Roan Kattouw wrote:
[The volunteers'] role, IMO, is to keep the collaborative environment positive. This means being welcoming to new staff, embracing them, pat them on the shoulder when they to things right and correct them when they do things wrong, while keeping their patience.
I feel that especially the shoulder-patting and patience parts have been lacking lately, at least in the perception of the staff members I spoke to. This leads to them perceiving the environment as predominantly negative towards them, which does not encourage them.

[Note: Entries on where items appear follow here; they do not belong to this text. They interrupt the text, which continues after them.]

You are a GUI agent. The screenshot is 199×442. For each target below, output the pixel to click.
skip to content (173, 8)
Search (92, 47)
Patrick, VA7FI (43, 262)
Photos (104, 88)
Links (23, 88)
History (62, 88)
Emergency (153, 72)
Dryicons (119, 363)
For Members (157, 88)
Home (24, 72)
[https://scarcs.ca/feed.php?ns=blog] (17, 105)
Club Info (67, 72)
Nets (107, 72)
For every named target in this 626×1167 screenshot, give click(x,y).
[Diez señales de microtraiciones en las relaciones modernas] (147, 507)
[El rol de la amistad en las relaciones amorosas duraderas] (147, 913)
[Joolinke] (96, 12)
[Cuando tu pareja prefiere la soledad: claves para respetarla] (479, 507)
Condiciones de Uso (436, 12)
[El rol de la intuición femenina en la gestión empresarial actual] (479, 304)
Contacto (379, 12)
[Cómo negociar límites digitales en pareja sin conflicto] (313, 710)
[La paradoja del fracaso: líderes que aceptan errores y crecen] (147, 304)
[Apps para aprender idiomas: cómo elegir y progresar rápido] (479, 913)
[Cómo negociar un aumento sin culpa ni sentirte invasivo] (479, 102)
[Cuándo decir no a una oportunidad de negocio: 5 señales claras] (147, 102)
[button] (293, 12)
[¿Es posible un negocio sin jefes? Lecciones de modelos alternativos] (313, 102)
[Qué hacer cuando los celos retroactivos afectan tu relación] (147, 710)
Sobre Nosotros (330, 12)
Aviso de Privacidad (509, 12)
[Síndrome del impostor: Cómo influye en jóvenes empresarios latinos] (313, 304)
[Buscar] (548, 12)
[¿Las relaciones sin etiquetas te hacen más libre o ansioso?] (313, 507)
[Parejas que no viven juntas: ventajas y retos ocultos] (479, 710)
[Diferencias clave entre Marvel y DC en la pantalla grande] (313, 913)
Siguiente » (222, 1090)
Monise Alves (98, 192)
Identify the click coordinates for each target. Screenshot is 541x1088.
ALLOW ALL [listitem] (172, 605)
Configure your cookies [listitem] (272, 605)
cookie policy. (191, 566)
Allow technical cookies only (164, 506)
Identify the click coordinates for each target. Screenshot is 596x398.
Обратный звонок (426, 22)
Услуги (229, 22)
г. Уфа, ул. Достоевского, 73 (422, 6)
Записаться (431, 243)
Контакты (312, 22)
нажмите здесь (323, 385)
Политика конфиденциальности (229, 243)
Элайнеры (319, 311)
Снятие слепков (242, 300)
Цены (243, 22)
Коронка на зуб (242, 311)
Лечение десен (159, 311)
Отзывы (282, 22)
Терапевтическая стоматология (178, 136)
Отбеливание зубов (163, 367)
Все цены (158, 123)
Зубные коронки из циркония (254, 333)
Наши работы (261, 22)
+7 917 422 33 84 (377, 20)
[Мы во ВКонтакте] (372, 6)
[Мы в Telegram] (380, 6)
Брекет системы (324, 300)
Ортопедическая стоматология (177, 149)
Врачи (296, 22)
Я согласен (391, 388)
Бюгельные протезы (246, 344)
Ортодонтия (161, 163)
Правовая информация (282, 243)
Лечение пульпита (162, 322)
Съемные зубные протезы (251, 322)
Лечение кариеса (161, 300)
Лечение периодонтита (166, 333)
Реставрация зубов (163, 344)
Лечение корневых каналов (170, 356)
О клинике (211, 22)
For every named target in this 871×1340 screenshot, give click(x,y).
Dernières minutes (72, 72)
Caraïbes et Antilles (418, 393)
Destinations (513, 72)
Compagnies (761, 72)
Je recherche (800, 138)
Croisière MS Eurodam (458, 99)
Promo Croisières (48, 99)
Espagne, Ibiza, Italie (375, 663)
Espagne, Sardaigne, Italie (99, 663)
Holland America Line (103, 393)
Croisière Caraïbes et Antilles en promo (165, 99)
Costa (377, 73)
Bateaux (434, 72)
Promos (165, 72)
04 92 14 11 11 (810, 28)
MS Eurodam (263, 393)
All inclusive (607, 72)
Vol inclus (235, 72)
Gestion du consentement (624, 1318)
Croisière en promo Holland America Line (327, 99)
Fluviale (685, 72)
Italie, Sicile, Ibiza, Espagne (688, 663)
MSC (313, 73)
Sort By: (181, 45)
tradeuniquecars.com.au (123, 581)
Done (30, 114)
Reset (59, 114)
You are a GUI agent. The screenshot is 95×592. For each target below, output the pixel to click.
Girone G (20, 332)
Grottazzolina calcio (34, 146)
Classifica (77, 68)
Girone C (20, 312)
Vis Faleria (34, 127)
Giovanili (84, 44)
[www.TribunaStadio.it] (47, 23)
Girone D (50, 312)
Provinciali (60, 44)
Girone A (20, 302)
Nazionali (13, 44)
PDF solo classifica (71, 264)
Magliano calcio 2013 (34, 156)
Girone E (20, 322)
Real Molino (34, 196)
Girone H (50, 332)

Please pardon an outside comment which may be misinformed, or too blunt; I haven't been part of this discussion or followed all of it, and I'm not well-informed on the tensions which motivated it. But:
It seems to me that if we're talking about backpats, it's the volunteers who are more likely to need them, not the paid staff. Since you hire the paid staff, you can presumably pick people who are professional enough to understand their job requirements and remuneration structure, and the special issues involved in working with volunteers. One of those issues is that the volunteers are sometimes going to be cantankerous, or even downright vituperative, and if in spite of this you think it's primarily the volunteers whose job it is to "keep the environment positive", you're likely to be disappointed.
You don't hire the volunteers, of course, and you're somewhat stuck with the ones you get. If one of them gets his nose bent out of joint over some perceived slight, then you might have to give him a pat on the back (even if you think he doesn't deserve it), because you can't get rid of him if you think he's being oversensitive, and you certainly can't tell him to quit his blubbering and be happy with the paycheck he's getting.
The volunteer's primary job is to donate real work for free, and if he imagines that one of the perks of the role is the right to get kvetchy from time to time (perhaps due to a twinge of jealousy that the staff are getting paid and he's not), then that's okay, and it's the staff's job to humor him, with a pat on the back if necessary. Unfair and asymmetrical it may be, but the staff does *not* get to get kvetchy in turn about a negative or unwelcoming atmosphere.
[Disclaimer: I am not at all trying to suggest that Wikimedia's volunteers *are* a bunch of praise-craving blubberers. But if anyone's going to act that way, it should be the volunteers, not the staff.]